The Expansion Space shall be deemed to be substantially completed on the date that Landlord’s architect or contractor reasonably determines that all Landlord Expansion Work has been performed (or would have been performed absent any Tenant Delays), other than any details of construction, mechanical adjustment or any other matter, the noncompletion of which does not materially interfere with Tenant’s use of the Expansion Space. Except as provided in Paragraph 1.0 of this Amendment, the adjustment of the Expansion Effective Date and, accordingly, the postponement of Tenant’s obligation to pay Rent on the Expansion Space shall be Tenant’s sole remedy and shall constitute full settlement of all claims that Tenant might otherwise have against Landlord by reason of the Expansion Space not being ready for occupancy by Tenant on the Target Expansion Effective Date. If the Expansion Effective Date is postponed, the Expansion Termination Date shall not be similarly extended.
++++++++++
Task A -
Say whether each statement agrees with the lease amendment passage. Answer yes or no and quote the deciding words.
(i) Landlord's architect or contractor decides when the Expansion Space counts as substantially completed.
(ii) Postponing the Expansion Effective Date extends the Expansion Termination Date by the same amount.
(iii) Unfinished details that do not materially interfere with Tenant's use keep the Expansion Space from being substantially completed.

Record extracts -
++++++++++
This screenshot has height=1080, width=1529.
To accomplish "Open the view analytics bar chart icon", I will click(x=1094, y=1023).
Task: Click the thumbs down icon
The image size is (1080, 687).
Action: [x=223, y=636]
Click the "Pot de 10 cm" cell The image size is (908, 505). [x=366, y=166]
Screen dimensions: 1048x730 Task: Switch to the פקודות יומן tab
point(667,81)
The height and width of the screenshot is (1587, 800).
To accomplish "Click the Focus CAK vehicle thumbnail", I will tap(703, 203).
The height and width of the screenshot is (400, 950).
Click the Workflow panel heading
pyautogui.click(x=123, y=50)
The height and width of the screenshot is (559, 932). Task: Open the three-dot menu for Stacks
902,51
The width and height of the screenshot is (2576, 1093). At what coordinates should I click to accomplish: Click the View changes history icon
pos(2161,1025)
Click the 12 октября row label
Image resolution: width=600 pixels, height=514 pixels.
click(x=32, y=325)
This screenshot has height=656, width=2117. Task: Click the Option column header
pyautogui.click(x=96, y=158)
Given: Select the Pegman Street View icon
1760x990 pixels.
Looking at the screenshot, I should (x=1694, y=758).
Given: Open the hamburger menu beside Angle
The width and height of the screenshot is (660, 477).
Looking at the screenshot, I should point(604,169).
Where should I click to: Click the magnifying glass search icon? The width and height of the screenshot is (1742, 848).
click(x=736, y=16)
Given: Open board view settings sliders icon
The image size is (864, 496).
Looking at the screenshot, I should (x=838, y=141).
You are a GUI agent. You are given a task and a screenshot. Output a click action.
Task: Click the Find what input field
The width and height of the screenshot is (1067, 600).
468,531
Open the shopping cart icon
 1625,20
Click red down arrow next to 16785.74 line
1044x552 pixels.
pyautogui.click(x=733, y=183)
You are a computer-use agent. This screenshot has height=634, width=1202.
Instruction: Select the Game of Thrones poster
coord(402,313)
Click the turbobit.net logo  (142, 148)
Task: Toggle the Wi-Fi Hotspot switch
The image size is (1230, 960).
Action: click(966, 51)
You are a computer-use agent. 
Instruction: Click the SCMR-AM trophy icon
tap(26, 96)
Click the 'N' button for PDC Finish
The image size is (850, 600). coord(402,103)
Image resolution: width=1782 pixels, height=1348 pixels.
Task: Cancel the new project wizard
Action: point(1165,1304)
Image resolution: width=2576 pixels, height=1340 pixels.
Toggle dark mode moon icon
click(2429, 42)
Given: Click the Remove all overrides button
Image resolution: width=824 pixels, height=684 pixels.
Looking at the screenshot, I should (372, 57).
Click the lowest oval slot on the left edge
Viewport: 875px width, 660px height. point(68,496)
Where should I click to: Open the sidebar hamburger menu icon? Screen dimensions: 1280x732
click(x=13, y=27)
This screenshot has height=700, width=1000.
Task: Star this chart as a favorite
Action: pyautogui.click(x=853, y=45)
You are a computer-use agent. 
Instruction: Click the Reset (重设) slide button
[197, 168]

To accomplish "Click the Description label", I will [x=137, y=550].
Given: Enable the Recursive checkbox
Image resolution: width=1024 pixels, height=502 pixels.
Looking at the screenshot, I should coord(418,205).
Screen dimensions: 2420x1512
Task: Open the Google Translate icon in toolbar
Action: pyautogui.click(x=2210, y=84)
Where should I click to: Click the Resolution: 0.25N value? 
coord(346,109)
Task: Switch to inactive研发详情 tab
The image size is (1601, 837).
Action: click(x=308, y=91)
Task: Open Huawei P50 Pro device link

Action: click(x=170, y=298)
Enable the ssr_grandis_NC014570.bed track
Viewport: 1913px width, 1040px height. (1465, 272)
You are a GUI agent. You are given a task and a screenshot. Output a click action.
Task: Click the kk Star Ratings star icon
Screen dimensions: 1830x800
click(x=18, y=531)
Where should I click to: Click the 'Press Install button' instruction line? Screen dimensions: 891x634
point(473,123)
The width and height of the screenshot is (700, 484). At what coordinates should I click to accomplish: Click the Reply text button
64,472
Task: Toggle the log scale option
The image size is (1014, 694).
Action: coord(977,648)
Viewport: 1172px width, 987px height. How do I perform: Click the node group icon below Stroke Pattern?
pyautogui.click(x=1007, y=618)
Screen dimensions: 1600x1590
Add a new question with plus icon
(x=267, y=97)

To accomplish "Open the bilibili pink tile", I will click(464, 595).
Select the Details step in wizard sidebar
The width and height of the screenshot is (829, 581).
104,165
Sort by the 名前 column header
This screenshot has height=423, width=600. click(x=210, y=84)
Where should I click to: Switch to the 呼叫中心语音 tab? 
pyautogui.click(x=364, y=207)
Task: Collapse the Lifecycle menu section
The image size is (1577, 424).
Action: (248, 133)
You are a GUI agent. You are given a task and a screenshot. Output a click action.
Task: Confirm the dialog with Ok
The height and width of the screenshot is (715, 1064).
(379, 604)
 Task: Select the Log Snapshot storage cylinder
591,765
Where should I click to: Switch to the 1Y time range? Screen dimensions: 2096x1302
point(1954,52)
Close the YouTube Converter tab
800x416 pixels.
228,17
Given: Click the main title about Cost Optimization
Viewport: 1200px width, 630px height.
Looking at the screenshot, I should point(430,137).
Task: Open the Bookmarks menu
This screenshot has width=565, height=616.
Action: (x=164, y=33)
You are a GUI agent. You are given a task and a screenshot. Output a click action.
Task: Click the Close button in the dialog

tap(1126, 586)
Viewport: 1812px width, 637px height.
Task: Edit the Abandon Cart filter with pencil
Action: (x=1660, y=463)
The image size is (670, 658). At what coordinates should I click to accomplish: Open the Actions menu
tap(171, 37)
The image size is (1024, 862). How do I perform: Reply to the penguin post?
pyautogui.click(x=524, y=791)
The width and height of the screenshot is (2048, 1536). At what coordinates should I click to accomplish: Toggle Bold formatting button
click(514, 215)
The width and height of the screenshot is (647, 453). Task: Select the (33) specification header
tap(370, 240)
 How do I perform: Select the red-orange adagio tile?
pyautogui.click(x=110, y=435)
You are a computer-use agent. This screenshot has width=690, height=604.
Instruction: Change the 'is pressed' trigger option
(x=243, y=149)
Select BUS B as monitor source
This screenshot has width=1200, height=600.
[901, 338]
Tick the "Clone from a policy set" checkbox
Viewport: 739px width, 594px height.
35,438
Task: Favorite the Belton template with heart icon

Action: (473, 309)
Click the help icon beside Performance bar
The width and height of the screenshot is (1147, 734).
++++++++++
Task B -
Turn the entries into a numbered list, from the line containing "The height and width of the screenshot is (559, 932)." down to the line containing "Looking at the screenshot, I should (x=1694, y=758).", with both of those lines included and blank lines left out.

Written response A -
(i) Yes: "on the date that Landlord’s architect or contractor reasonably determines that all Landlord Expansion Work has been performed"
(ii) No: "If the Expansion Effective Date is postponed, the Expansion Termination Date shall not be similarly extended."
(iii) No: "other than any details of construction, mechanical adjustment or any other matter, the noncompletion of which does not materially interfere with Tenant’s use of the Expansion Space"

Written response B -
1. The height and width of the screenshot is (559, 932). Task: Open the three-dot menu for Stacks
2. 902,51
3. The width and height of the screenshot is (2576, 1093). At what coordinates should I click to accomplish: Click the View changes history icon
4. pos(2161,1025)
5. Click the 12 октября row label
6. Image resolution: width=600 pixels, height=514 pixels.
7. click(x=32, y=325)
8. This screenshot has height=656, width=2117. Task: Click the Option column header
9. pyautogui.click(x=96, y=158)
10. Given: Select the Pegman Street View icon
11. 1760x990 pixels.
12. Looking at the screenshot, I should (x=1694, y=758).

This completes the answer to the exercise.